I am not smart enough to consistently write and debug shell scripts that use any conditional or looping constructs. So as soon as I’m writing something in bash that requires use of those, I switch to python. This works fine when writing scripts, but what to do when writing GitHub Actions workflows? You can only write bash in run: stanzas in your steps, right?

Not at all! You can set the shell parameter to anything you want, and the contents of run will be passed to the shell in the form of a file.
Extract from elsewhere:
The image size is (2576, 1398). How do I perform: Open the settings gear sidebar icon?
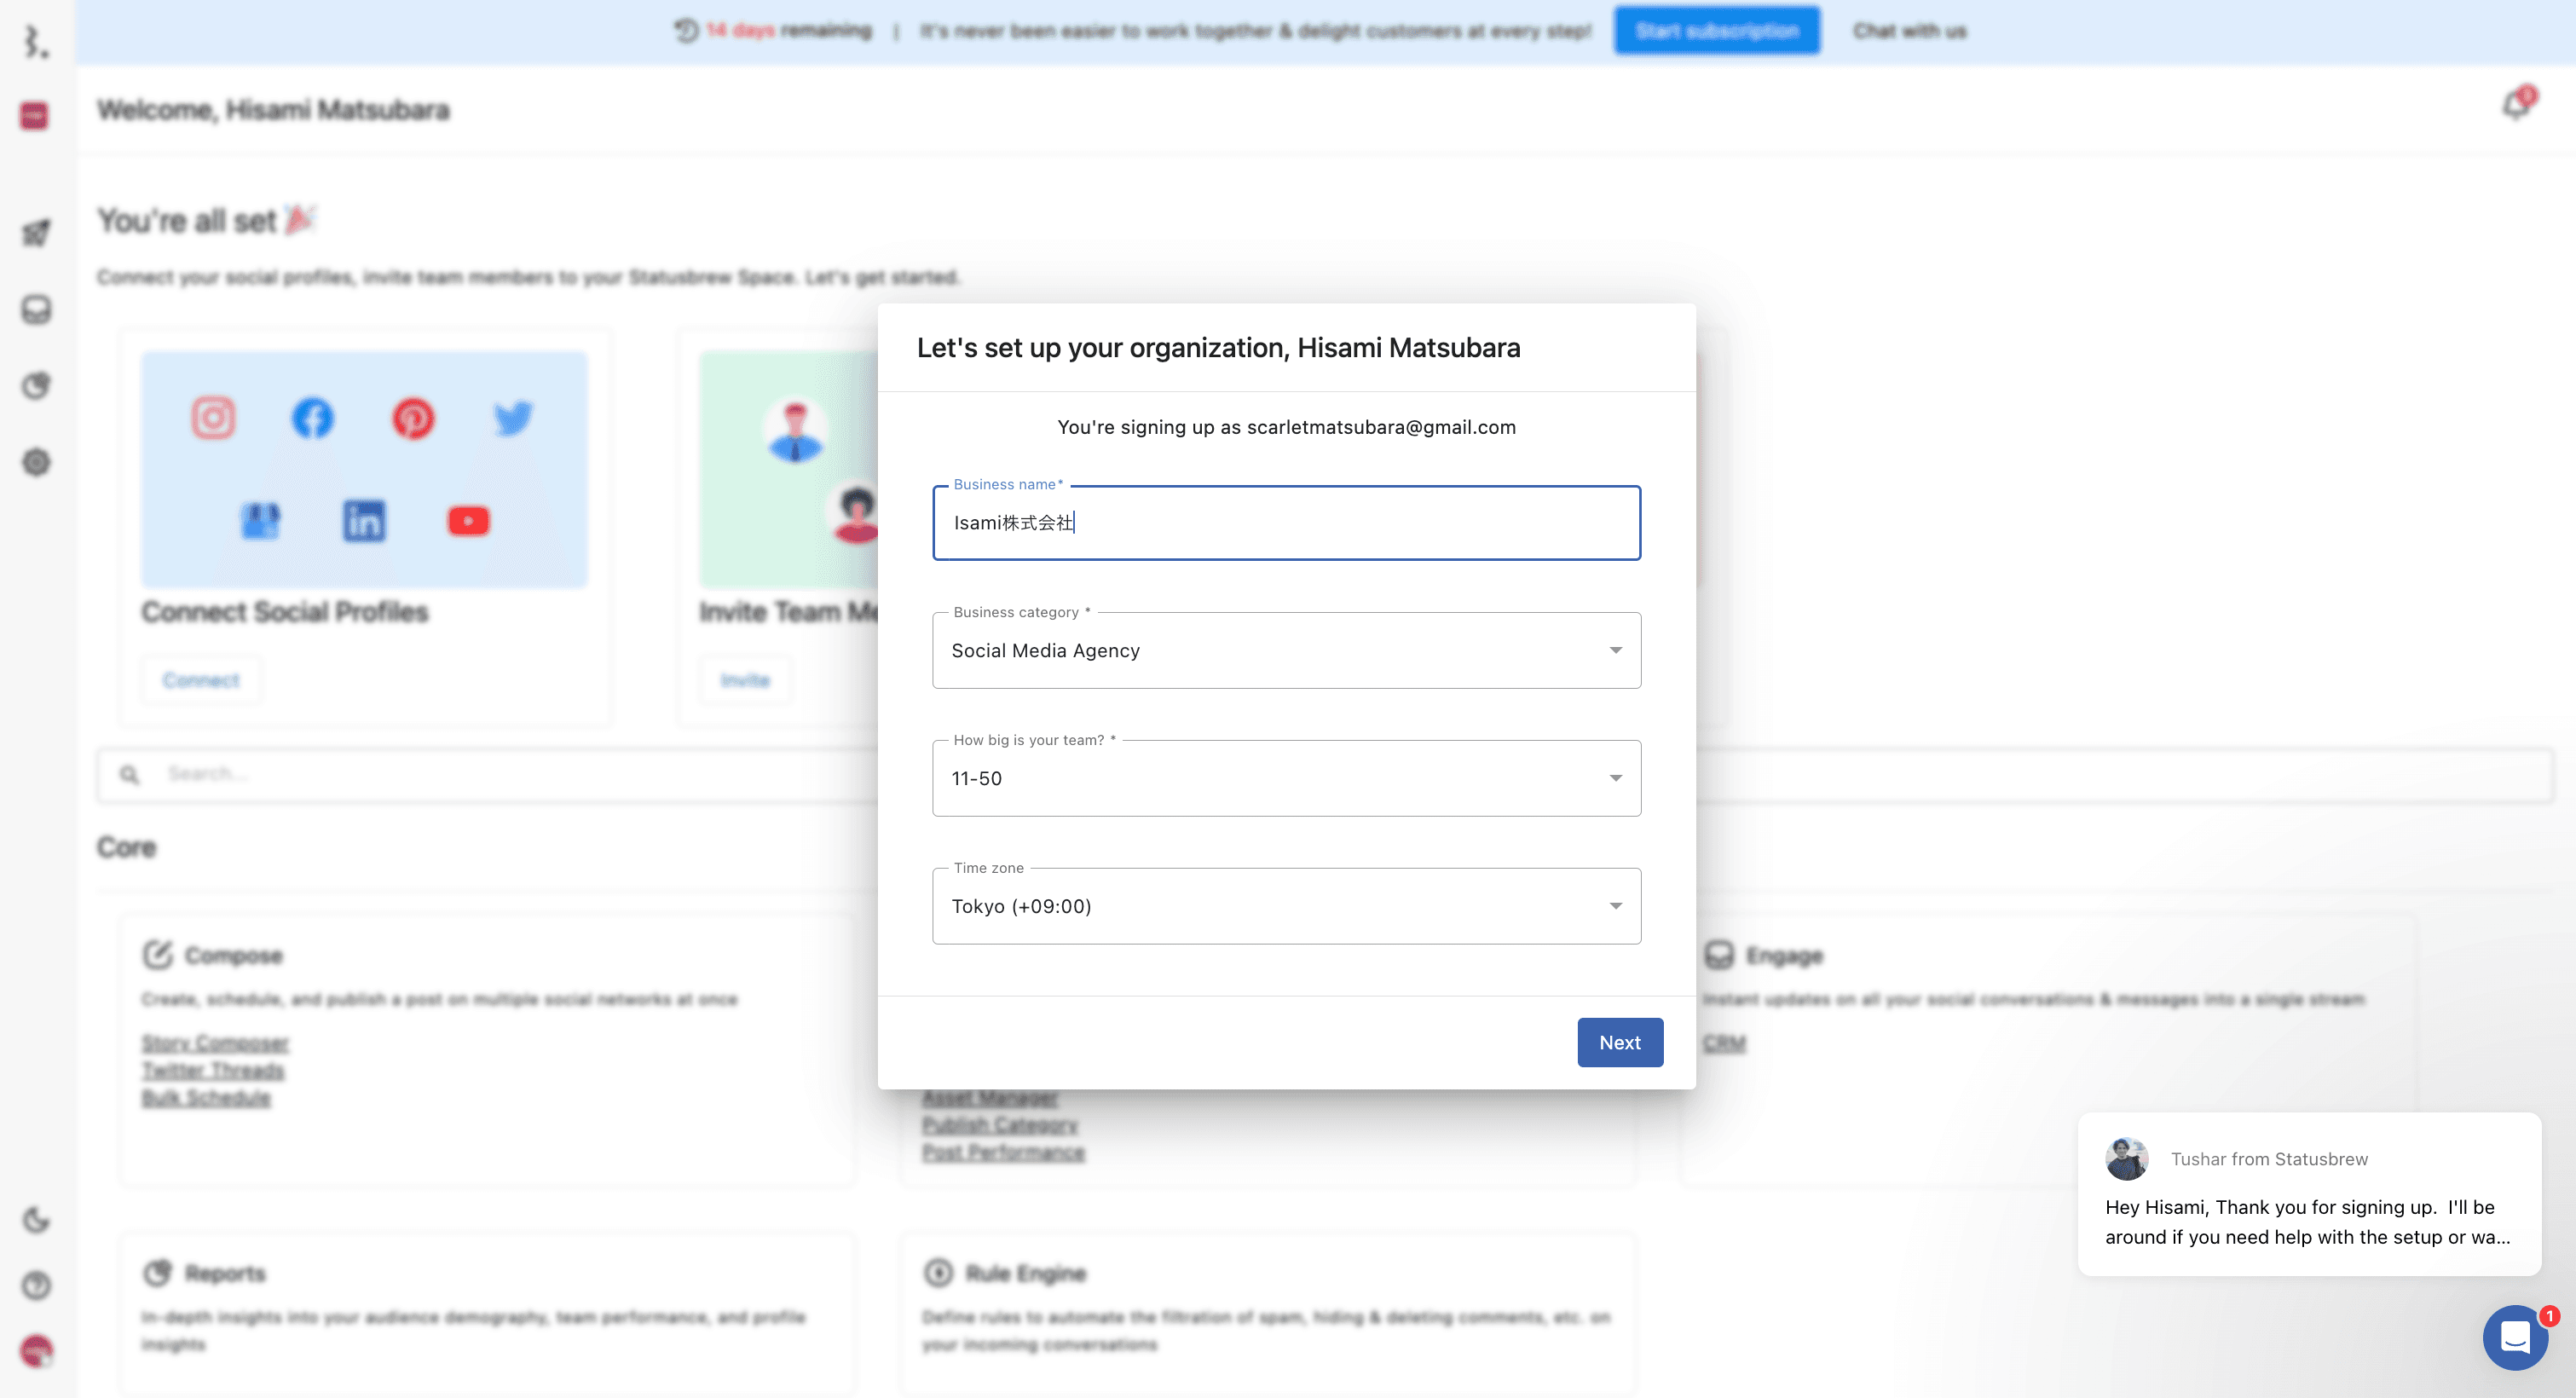36,462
This allows you to use not just Python, but basically any langauge when writing your GitHub actions workflows.

Here is an example step that used python.

  steps:
    - name: Something in python!
      # The -u means 'unbuffered', so print() statements in your python code are output correctly
      # otherwise, they might be out of order with stdout from commands your code calls
      # {0} is replaced with the name of the temporary file GitHub Actions creates with
      # the contents of the run:
      shell: python -u {0}
      run: |
        import sys
        import subprocess

        print("Hello, I am python")

        # We have to use string substitution for getting inputs, which is bad and ugly
        # However, it isn't as bad me trying to write conditionals in bash.
        # It might be possible to use environment values here, I haven't explored.
        variable = '${{ inputs.some_input }}'

        # Use subprocess.check_call to call out to external process. stdout is
        # handled correctly
        subprocess.check_call([
          sys.executable,
          '-m',
          'pip', 'install', 'django'
        ])        

If you instead use mamba or conda to set up your Python, perhaps with the setup-miniconda action, you need to set shell: bash -l -c "python -u {0}". The bash -l makes sure that the appropriate conda environment is loaded, and then passes off to the ‘correct’ python.